P361 Risk of persistent gastrointestinal inflammation after treatment with immune checkpoint inhibitors

Jeay, M.(1)*;Carbonnel, F.(1);Robert, C.(2);Bellanger, C.(1);Meyer, A.(1);

(1)Assistance Publique-Hôpitaux de Paris- Hôpital Bicêtre, Gastroenterology, Le Kremlin Bicêtre, France;(2)Institut Gustave Roussy, Dermatology unit- department of Medicine, Villejuif, France;


Immune checkpoint inhibitors (ICI) can cause immune-mediated gastrointestinal toxicity, but the long-term persistence of this toxicity is unknown. We aimed to describe the characteristics of patients with gastrointestinal inflammation persisting more than six months after discontinuation of ICI.
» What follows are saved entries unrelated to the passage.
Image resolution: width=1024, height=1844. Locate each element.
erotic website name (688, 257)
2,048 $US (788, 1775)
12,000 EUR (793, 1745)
We included consecutive patients treated between October 2010 and March 2022 for endoscopic or histological gastrointestinal inflammation persisting at least six months after the last administration of ICI.


Among 178 patients treated for a gastrointestinal immune-mediated adverse event during ICI therapy, 14 (8%) patients had chronic lesions persisting more than 6 months after the last ICI administration. The median follow-up time was 13 months after discontinuation of ICI. The most common symptom was watery diarrhea (54%). Ten (77%) patients had colon involvement and three (21%) had ileal involvement. Ten patients (77%) had an inflammatory phenotype, while two (15%) had a penetrating and one had (8%) a stricturing phenotype. All patients had lymphoplasmacytic infiltrate and basal plasmacytosis, and s54%) had crypt distortion. Two (15%) patients underwent surgery and nine (69%) received specific treatment, including five treated with vedolizumab. Among the patients who were followed up for at least one year, endoscopic lesions persisted at 1 year after stopping ICI in 4/6 patients, and at 2 years in 3/4 patients.


Eight percent of patients who had gastrointestinal toxicity due to ICI develop chronic inflammatory bowel disease characterized by watery diarrhea, colitis and lymphoplasmacytic infiltrate.